Un garçon se tenait sur le haut de la colline. Il contemplait la grande étendue de terre qui allait bientôt s'effondrer et être engloutie dans l'océan. La terre allait se fissurer, l'eau allait s'engouffrer. Tout serait fragilisé et s'effriterait en miettes dans l'océan. On nous avait montré des reconstitutions à l'école, et des simulations.

L'adolescent devait avoir mon âge. Peut être même plus jeune encore. Ses cheveux bruns plaqués en arrière à cause du vent, sa veste de costume déboutonnée qui flottait derrière lui. Il paraissait frêle, maigre avec ses joues creusées et ses doigts squelettiques.

Je regardai autour de moi. Domoto était là lui aussi. Il regardait le jeune homme. La familiarité était frappante. C'était lui, je le reconnaissais. Elvis Domoto, alors qu'il n'avait que dix sept ans et qu'il s'apprêtait à faire une découverte révolutionnaire.

L'actuel président regardait son souvenir. Son regard s'était assombri. Le jeune homme tenait fermement un objet dans sa main.

Je m'approchai pour entendre la voix au téléphone lui annoncer :

- Elvis.
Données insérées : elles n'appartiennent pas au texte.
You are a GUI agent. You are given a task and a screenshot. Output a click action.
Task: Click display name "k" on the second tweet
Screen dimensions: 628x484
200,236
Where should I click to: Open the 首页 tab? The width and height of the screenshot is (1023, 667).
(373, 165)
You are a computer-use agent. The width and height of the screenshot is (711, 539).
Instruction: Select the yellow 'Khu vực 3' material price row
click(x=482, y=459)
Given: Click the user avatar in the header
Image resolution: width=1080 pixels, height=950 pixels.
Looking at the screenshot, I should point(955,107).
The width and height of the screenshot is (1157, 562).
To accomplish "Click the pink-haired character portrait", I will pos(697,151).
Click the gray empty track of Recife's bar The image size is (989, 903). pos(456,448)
Ton frère est à l'hôpital. Il a encore fait une tentative de suicide.

De grosses larmes se mirent à jaillir des yeux de l'adolescent. Il avait toujours le regard fixé à l'horizon, sa main crispée sur le téléphone portable retomba le long de son corps.

- Pourquoi ? s'écria-t-il alors que son cri était porté par le vent. Pourquoi tu es si déterminé à me laisser tout seul...
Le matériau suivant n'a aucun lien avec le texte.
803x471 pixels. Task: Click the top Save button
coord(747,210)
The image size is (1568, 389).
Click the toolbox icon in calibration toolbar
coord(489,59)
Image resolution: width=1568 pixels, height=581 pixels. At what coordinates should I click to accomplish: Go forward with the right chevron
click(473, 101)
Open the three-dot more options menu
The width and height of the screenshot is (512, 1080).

Il baissa la tête. Les larmes pleuvaient sur l'herbe.

- Tu en as assez vu espèce de petite garce ?

J'en avais presque oublié sa présence. Le Domoto que je connaissais me toisait avec une haine qui me provoqua de longs frissons dans le dos.

Non, non je n'en avais pas assez vu. Il s'approcha de moi, menaçant. Je reculai :

- Lara !

Elle ne répondait toujours pas.

Le sol se mit à trembler. Non, déjà ? Je vis le jeune Elvis chuter dans une crevasse qui venait de s'ouvrir sous ses pieds. Domoto avait du mal à avancer vers moi, le sol ondulait violemment. Je tenais difficilement debout. Le précipice m'engloutit. Un gouffre noir s'ouvrit sous mes pieds et m'aspira vers le fond.

Je ne m'écrasais même pas à l'arrivée de ma chute. J'étais de nouveau debout sur mes deux pieds, au fond de la crevasse. Les parois rocheuses qui m'emprisnnaient de part et d'autre s'effritaient au fur et à mesure. Je dus avancer les bras au dessus de la tête pour me protéger des projectiles qui dégringolaient dans le précipice. En levant la tête, je pouvais voir le ciel se frayer un chemin à travers une petite fente qui s'étendait très haut au dessus de moi.

Une forme était avachie au loin. J'avançais plus vite, mains sur les parois pour m'aider à progresser en franchissant tous les obstacles rocailleux qui entravaient ma route. La fissure creusée par le tremblent était profonde et assez large pour y laisser passer un humain.

Elvis était là. Sa jambe couverte de sang, son front aussi. Il rampait comme un animal avec la patte dans un piège. Je le rattrapai. Il s'était arrêté de ramper. J'arrivais au niveau de ses pieds. Sa jambe devait être brisée. Sous son pantalon noir, je vis qu'elle n'avait pas une forme habituelle.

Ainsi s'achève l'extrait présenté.